Janet Jackson Prepares Greatest Hits
Just in time for the Holidays (is it even realistic to assume that people still receive cds as gifts?) Janet's returning with a new label, new single, and new(ish) project. Number Ones will pull together more than 30 of Janet's chart-topping hits, along with one new offering; the Darkchild produced "Make Me."

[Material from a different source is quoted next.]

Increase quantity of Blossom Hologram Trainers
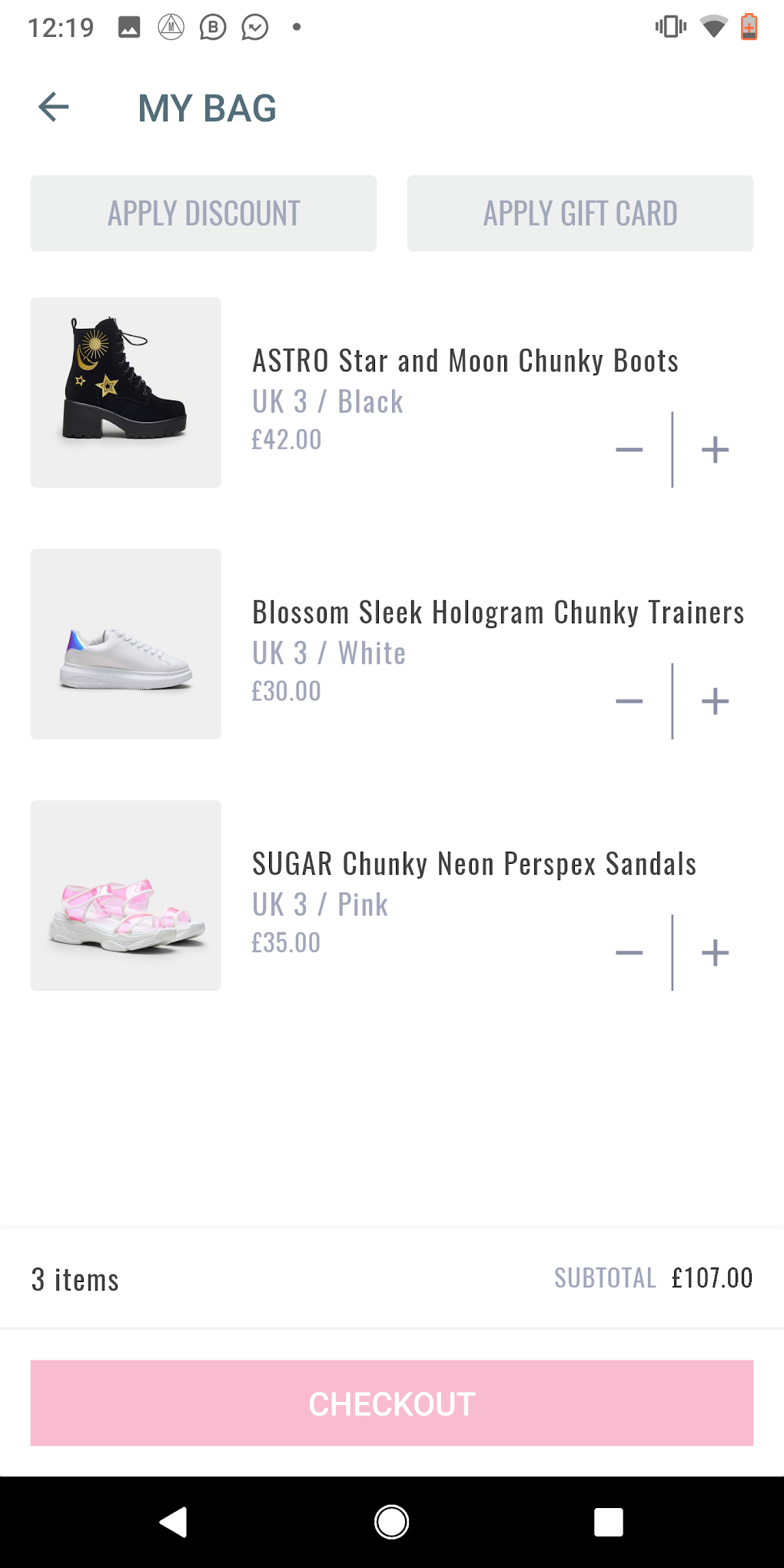This screenshot has width=784, height=1568. [x=715, y=701]
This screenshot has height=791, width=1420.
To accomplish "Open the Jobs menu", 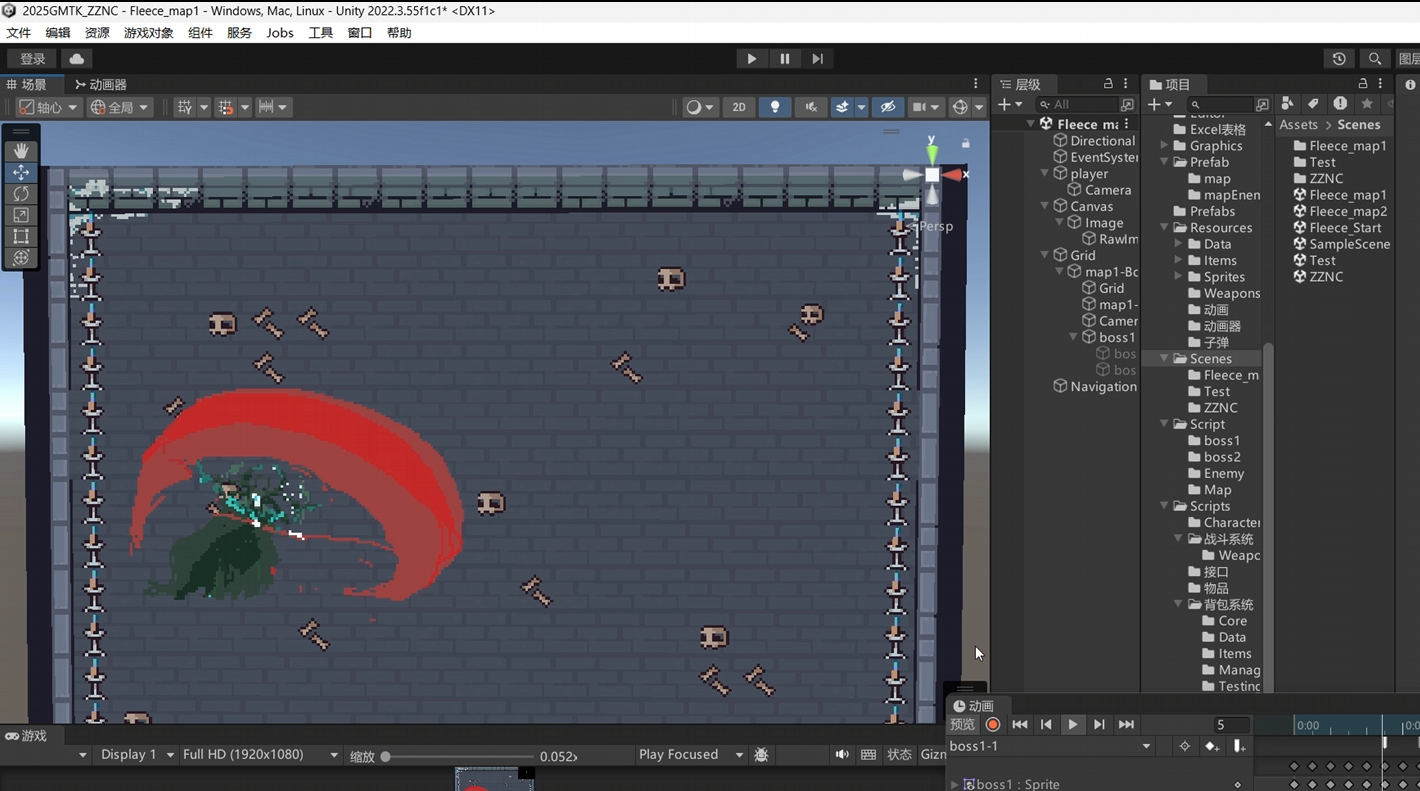I will click(x=280, y=33).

Janet can't do too much wrong in my eyes, and I'm excited to see her working on anything at all; still I can't help but think that Number Ones is a questionable effort at best. First, the last quarter of Janet's career hasn't been as lustrous as the first few, and this compilation makes that painfully obvious. I suppose a number one dance single is still a number one, but really, comparing the success (?) of "All Nite (Don't Stop)" (which I love) to "That's The Way Love Goes" is a stretch. More than that, "Make Me" sucks. It's the only new song on the album, and while it captures the throwback Janet vibe that fans have been looking for, it's too repetitive and predictable. If Janet couldn't catch a hit with "Feedback," I think "Make Me" is an obvious bomb. Lastly, the album art is recycled from her 2001 tourbook. Really Janet? When you're 43 looking 25, you photograph it while it lasts.

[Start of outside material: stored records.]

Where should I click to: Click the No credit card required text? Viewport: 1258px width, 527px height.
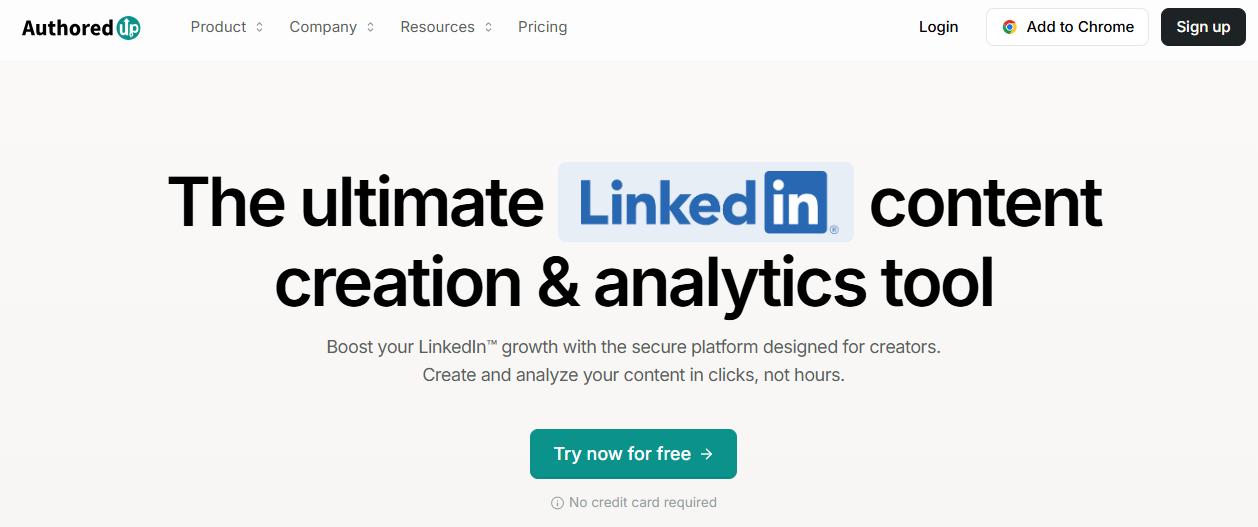[643, 503]
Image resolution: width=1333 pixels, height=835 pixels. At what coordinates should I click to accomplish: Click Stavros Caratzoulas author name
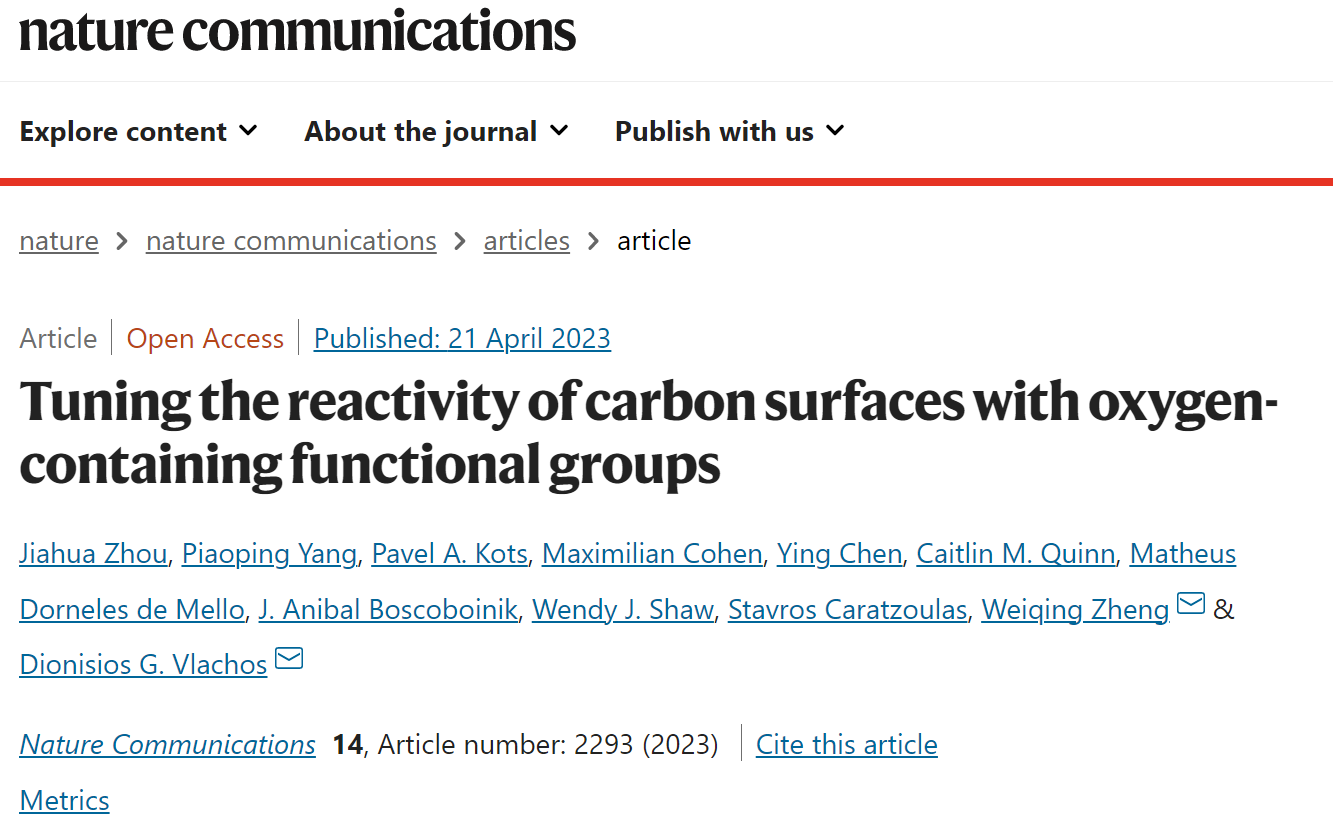click(x=847, y=609)
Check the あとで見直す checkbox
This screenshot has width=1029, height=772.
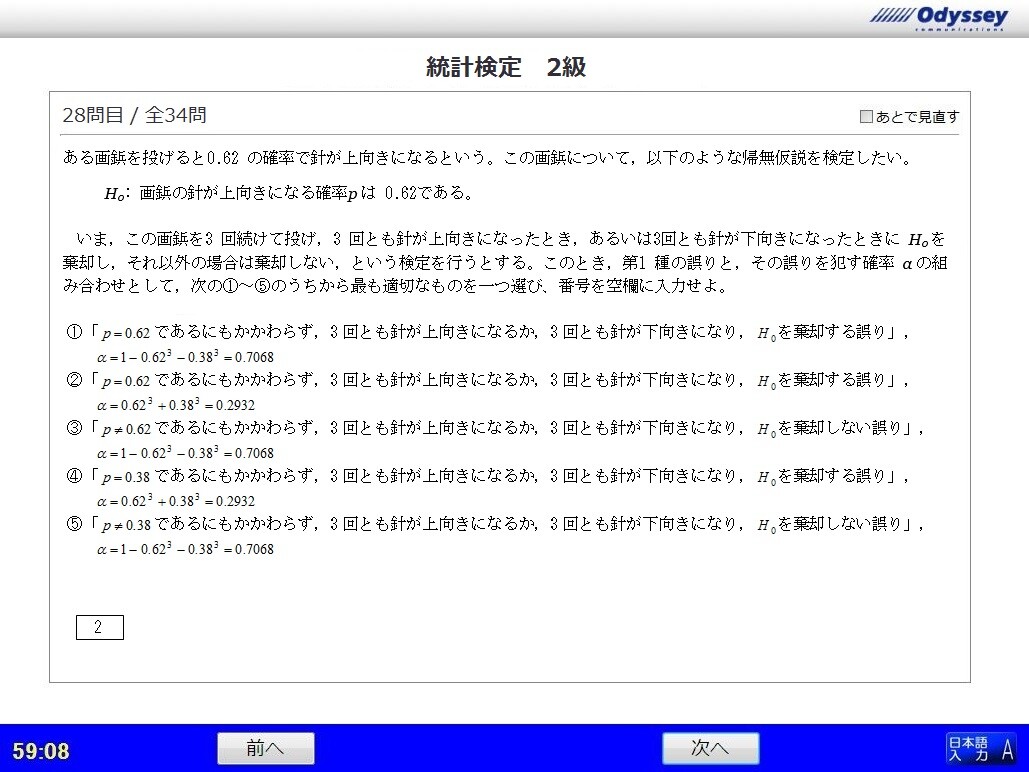click(866, 117)
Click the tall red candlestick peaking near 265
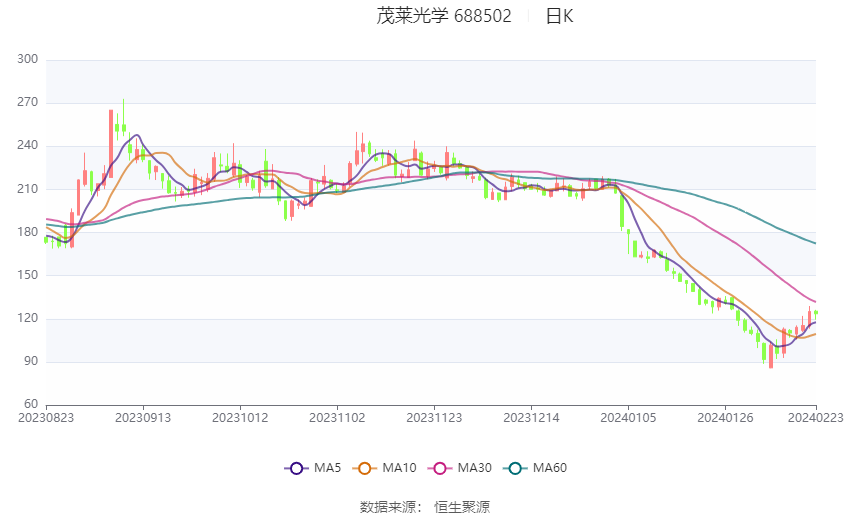This screenshot has width=850, height=517. click(111, 144)
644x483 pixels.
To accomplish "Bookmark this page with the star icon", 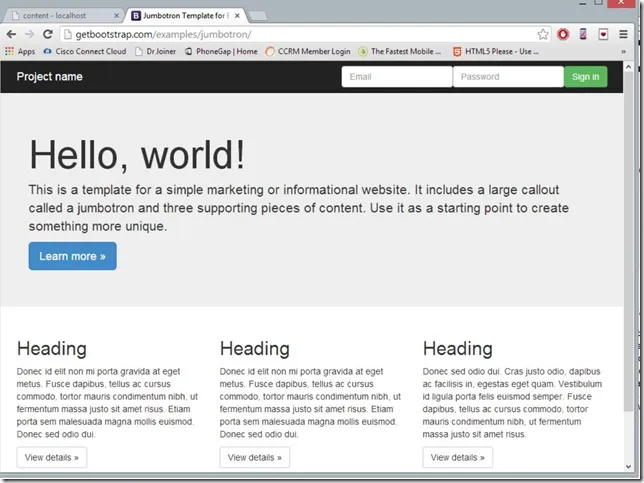I will coord(543,34).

In any case, I've already pre-ordered an album full of songs I listen to everyday anyway. Again, Janet does no wrong.
Keep reading for a few words on Mariah
Memoirs of a Delusional Woman
Actually, I won't lie; Mariah's Memoirs of An Imperfect Angel has grown on me immensely. At first listen, I hated it. A month later, still hated it. But today I can appreciate it as a bit of a risk for the otherwise formulaic Carey.
Memoirs is an R&B album to the core. We're talking hardly radio-friendly, Jodeci-sampling, lower-register R&B. These are songs your mama plays while cleaning the house in her Sally's Beauty Supply flip-flops on Saturday morning. "For real, for real...Oprah Winfrey whole segment for real."
If you don't believe me, check the chopped 'n screwed romance of "Ribbon," or "It's a Wrap," where you can almost smell the Hennesy wafting from Mariah's throaty send-off.
With lyrics like, "love you like Duncan Hines' holiday yellow cake," Memoirs isn't about writing, but production and delivery. The-Dream (who serves as the album's executive producer) may have taken Mariah too far toward the hood for Memoirs to actually move any units, but commercial appeal aside, this album is arguably Carey's most fully-realized in years. That is to say, Mariah's not driving through the hood to pickup a couple rappers for guest appearances, she's renting that house next your cousin and braiding hair on the porch. Love it.
Also, Mariah Carey is 40. Stop letting her lie to you America.